**Task requirements**
Which lines below include "height"? Copy them all.

[Screenshot grounding data]

[Start of section]

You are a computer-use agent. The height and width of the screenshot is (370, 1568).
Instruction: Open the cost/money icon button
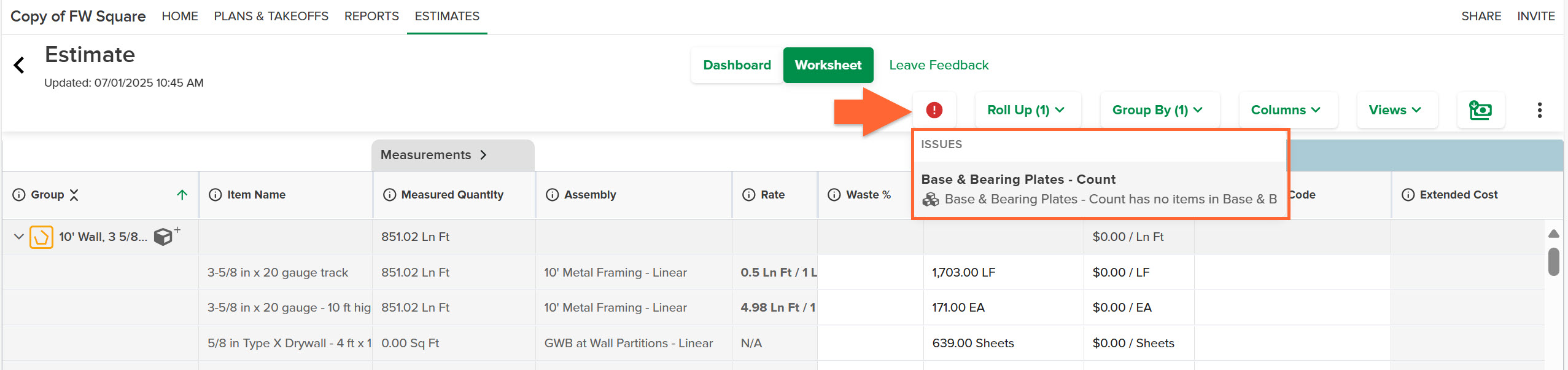[x=1480, y=110]
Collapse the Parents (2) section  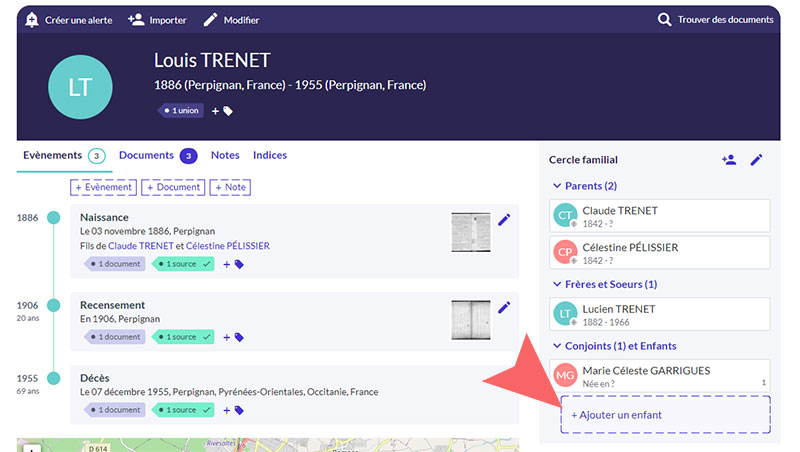click(x=557, y=186)
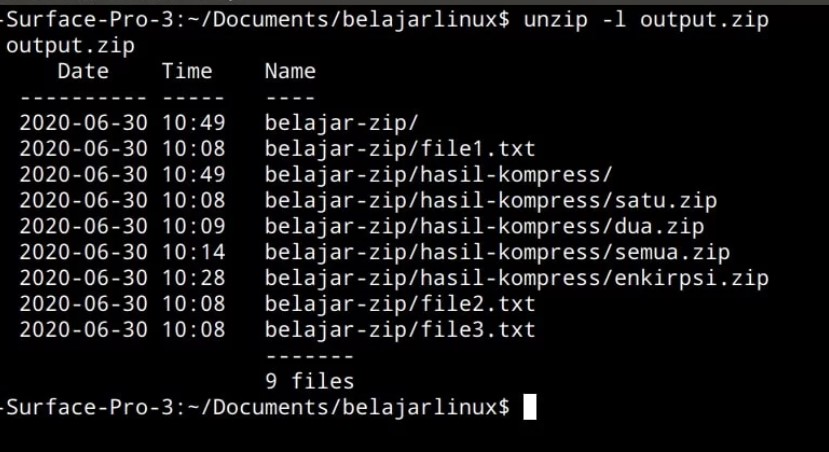Click the 10:14 time value
829x452 pixels.
pyautogui.click(x=193, y=252)
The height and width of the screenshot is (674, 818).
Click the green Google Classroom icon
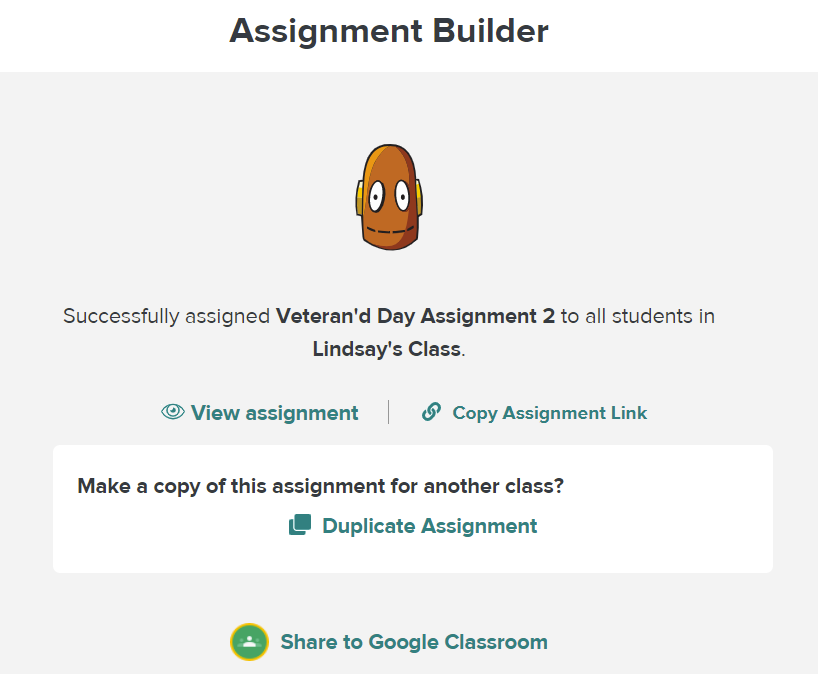click(x=249, y=642)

[End of section]

**Output for this exercise**
You are a computer-use agent. The height and width of the screenshot is (370, 1568).
The height and width of the screenshot is (674, 818).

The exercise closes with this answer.